→ OPGAVE 1
Vat de tekst over belemmeringen voor natuurinclusieve landbouw samen in twee zinnen.
→ OPGAVE 2
Zet de tekst over belemmeringen voor natuurinclusieve landbouw voort na de laatste zin.

→ TEKST
Belemmeringen voor de transitie naar ‘natuurinclusief’ in beeld gebracht.

Onderzoekers van het ‘Copernicus Instituut voor duurzame ontwikkeling’ hebben de belemmeringen voor een ‘natuurinclusieve landbouw’ op verzoek van LNV in beeld gebracht in een you-tube filmpje van 40 minuten. Ze stellen ook maatregelen voor om die belemmeringen weg te nemen.

→ AANGELEVERDE GEGEVENS
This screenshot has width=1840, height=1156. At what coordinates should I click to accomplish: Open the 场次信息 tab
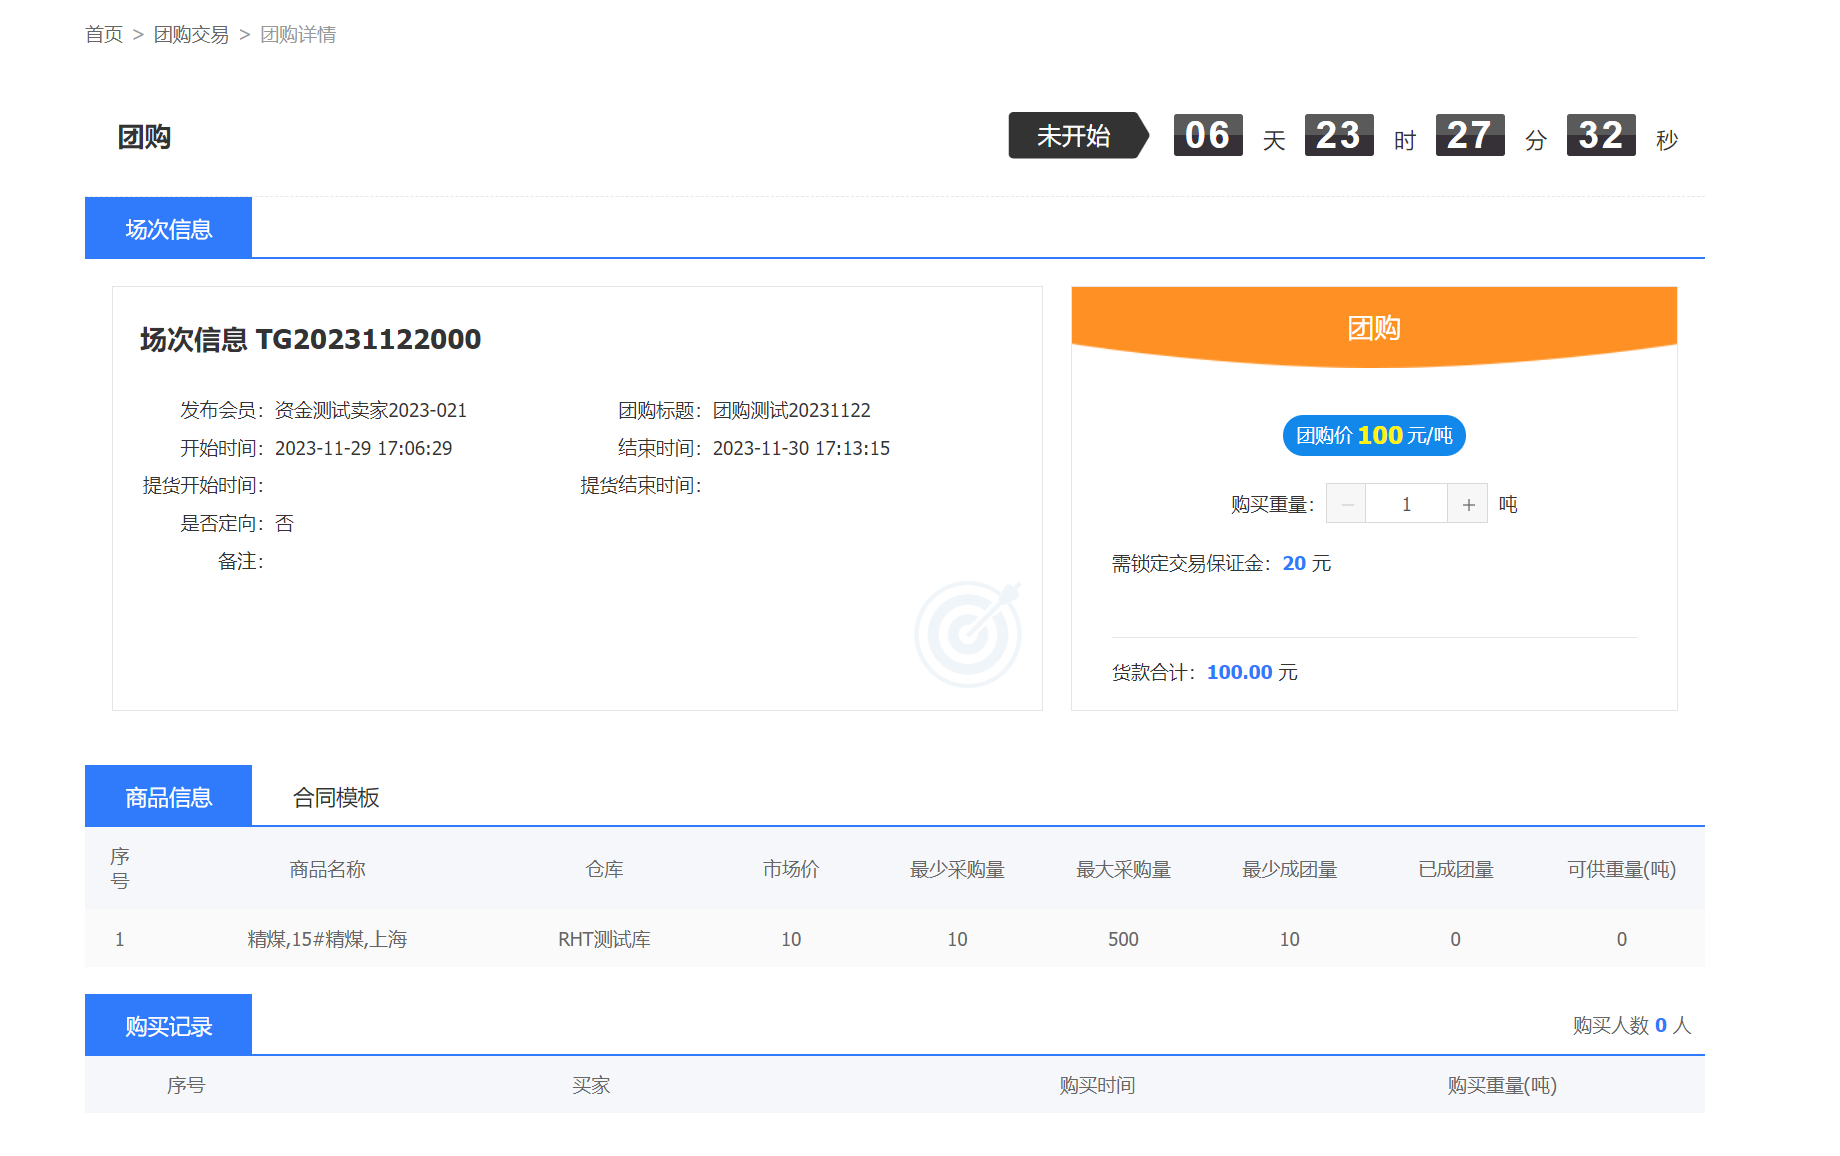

→ JUIST ANTWOORD 1
Op verzoek van LNV hebben onderzoekers van het Copernicus Instituut voor duurzame ontwikkeling de belemmeringen voor natuurinclusieve landbouw in beeld gebracht in een YouTube-filmpje van 40 minuten. Ook stellen ze maatregelen voor om die belemmeringen weg te nemen.

→ JUIST ANTWOORD 2
De Nederlandse veeteelt is heel productief, maar er zitten ook nadelen aan. Al in 2014 stelde de overheid het concept ‘natuurinclusieve landbouw‘ voor, en dat werd in 2018 omarmd door minister Schouten. Het blijkt lastig om dit in praktijk te brengen. In opdracht van het ministerie van LNV heeft het Copernicus Instituut de belemmeringen  in kaart gebracht. Ze richten zich op de grondgebonden veehouderij. Het is een systeemanalyse, d.w.z. het gaat om het hele systeem, ook om de regels die vanzelfsprekend worden gevonden, bijv. de exportoriëntatie. In dat opzicht is het bijvoorbeeld lastig dat ‘natuurinclusief’ leidt tot lagere opbrengsten. Het filmpje wordt ingesproken door Prof. Hens Runhaar en prof. Marko Hekkert.  

 

Hieronder een samenvatting,  met aangegeven op welke minuut de info te vinden is:

3 min. Bij natuurinclusief gaat het om drie peilers:  1. de zorg voor de natuur, 2 het gebruik van de natuur, 3 het sparen van de natuur.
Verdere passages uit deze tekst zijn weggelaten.